§ Exercise
Every line of the data below must be given again exactly.

(Collected data entries)

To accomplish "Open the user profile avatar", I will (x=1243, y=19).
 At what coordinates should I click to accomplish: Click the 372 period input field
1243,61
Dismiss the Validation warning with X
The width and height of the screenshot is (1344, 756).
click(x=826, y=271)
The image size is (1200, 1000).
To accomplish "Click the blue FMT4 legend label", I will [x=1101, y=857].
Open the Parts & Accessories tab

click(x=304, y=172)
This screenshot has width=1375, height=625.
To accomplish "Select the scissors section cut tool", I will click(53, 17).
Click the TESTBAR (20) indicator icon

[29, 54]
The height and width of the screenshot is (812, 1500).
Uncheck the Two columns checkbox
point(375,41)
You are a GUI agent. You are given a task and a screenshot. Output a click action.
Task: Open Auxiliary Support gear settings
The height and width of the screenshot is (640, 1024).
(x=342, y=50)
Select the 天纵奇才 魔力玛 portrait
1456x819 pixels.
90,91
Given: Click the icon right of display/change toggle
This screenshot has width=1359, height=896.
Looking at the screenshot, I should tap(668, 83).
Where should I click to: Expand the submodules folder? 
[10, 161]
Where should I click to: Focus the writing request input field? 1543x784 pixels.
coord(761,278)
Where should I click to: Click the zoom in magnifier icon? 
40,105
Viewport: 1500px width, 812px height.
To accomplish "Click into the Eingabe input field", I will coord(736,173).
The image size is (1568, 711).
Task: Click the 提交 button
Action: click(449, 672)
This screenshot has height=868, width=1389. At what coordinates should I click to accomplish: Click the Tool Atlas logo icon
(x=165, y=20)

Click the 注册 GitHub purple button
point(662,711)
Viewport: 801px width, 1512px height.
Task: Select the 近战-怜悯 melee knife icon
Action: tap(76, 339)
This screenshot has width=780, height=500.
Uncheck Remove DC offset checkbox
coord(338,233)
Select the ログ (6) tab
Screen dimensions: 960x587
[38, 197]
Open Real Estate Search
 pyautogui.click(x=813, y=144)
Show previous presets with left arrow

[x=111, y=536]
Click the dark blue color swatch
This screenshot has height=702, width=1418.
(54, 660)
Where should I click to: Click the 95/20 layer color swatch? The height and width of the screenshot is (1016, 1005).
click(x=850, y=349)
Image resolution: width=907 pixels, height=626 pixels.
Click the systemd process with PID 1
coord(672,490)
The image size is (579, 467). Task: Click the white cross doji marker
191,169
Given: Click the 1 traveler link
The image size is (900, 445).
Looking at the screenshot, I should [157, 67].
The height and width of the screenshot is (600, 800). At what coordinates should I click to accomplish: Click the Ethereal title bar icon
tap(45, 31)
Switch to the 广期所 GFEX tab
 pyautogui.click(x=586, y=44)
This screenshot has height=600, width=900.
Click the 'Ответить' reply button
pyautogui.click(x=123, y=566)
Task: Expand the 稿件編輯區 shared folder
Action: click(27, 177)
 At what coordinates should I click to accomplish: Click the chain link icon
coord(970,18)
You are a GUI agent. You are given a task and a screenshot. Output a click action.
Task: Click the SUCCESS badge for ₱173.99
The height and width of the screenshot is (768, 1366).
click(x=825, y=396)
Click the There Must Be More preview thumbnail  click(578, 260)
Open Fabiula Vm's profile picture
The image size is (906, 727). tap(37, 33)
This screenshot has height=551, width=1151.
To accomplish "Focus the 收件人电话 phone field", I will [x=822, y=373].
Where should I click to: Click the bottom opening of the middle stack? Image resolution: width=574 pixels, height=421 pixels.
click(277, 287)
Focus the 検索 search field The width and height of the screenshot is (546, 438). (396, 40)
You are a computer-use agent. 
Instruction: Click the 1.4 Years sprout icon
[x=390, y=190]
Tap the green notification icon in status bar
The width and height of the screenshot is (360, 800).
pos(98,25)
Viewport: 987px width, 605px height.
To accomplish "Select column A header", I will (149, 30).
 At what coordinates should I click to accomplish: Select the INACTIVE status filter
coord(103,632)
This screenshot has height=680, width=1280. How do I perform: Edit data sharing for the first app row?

§ Solution to this task
To accomplish "Open the user profile avatar", I will (x=1243, y=19).
 At what coordinates should I click to accomplish: Click the 372 period input field
1243,61
Dismiss the Validation warning with X
The width and height of the screenshot is (1344, 756).
click(x=826, y=271)
The image size is (1200, 1000).
To accomplish "Click the blue FMT4 legend label", I will [x=1101, y=857].
Open the Parts & Accessories tab

click(x=304, y=172)
This screenshot has width=1375, height=625.
To accomplish "Select the scissors section cut tool", I will click(53, 17).
Click the TESTBAR (20) indicator icon

[29, 54]
The height and width of the screenshot is (812, 1500).
Uncheck the Two columns checkbox
point(375,41)
You are a GUI agent. You are given a task and a screenshot. Output a click action.
Task: Open Auxiliary Support gear settings
The height and width of the screenshot is (640, 1024).
(x=342, y=50)
Select the 天纵奇才 魔力玛 portrait
1456x819 pixels.
90,91
Given: Click the icon right of display/change toggle
This screenshot has width=1359, height=896.
Looking at the screenshot, I should tap(668, 83).
Where should I click to: Expand the submodules folder? 
[10, 161]
Where should I click to: Focus the writing request input field? 1543x784 pixels.
coord(761,278)
Where should I click to: Click the zoom in magnifier icon? 
40,105
Viewport: 1500px width, 812px height.
To accomplish "Click into the Eingabe input field", I will coord(736,173).
The image size is (1568, 711).
Task: Click the 提交 button
Action: click(449, 672)
This screenshot has height=868, width=1389. At what coordinates should I click to accomplish: Click the Tool Atlas logo icon
(x=165, y=20)

Click the 注册 GitHub purple button
point(662,711)
Viewport: 801px width, 1512px height.
Task: Select the 近战-怜悯 melee knife icon
Action: tap(76, 339)
This screenshot has width=780, height=500.
Uncheck Remove DC offset checkbox
coord(338,233)
Select the ログ (6) tab
Screen dimensions: 960x587
[38, 197]
Open Real Estate Search
 pyautogui.click(x=813, y=144)
Show previous presets with left arrow

[x=111, y=536]
Click the dark blue color swatch
This screenshot has height=702, width=1418.
(54, 660)
Where should I click to: Click the 95/20 layer color swatch? The height and width of the screenshot is (1016, 1005).
click(x=850, y=349)
Image resolution: width=907 pixels, height=626 pixels.
Click the systemd process with PID 1
coord(672,490)
The image size is (579, 467). Task: Click the white cross doji marker
191,169
Given: Click the 1 traveler link
The image size is (900, 445).
Looking at the screenshot, I should [157, 67].
The height and width of the screenshot is (600, 800). At what coordinates should I click to accomplish: Click the Ethereal title bar icon
tap(45, 31)
Switch to the 广期所 GFEX tab
 pyautogui.click(x=586, y=44)
This screenshot has height=600, width=900.
Click the 'Ответить' reply button
pyautogui.click(x=123, y=566)
Task: Expand the 稿件編輯區 shared folder
Action: click(27, 177)
 At what coordinates should I click to accomplish: Click the chain link icon
coord(970,18)
You are a GUI agent. You are given a task and a screenshot. Output a click action.
Task: Click the SUCCESS badge for ₱173.99
The height and width of the screenshot is (768, 1366).
click(x=825, y=396)
Click the There Must Be More preview thumbnail  click(578, 260)
Open Fabiula Vm's profile picture
The image size is (906, 727). tap(37, 33)
This screenshot has height=551, width=1151.
To accomplish "Focus the 收件人电话 phone field", I will [x=822, y=373].
Where should I click to: Click the bottom opening of the middle stack? Image resolution: width=574 pixels, height=421 pixels.
click(277, 287)
Focus the 検索 search field The width and height of the screenshot is (546, 438). (396, 40)
You are a computer-use agent. 
Instruction: Click the 1.4 Years sprout icon
[x=390, y=190]
Tap the green notification icon in status bar
The width and height of the screenshot is (360, 800).
pos(98,25)
Viewport: 987px width, 605px height.
To accomplish "Select column A header", I will (149, 30).
 At what coordinates should I click to accomplish: Select the INACTIVE status filter
coord(103,632)
This screenshot has height=680, width=1280. How do I perform: Edit data sharing for the first app row?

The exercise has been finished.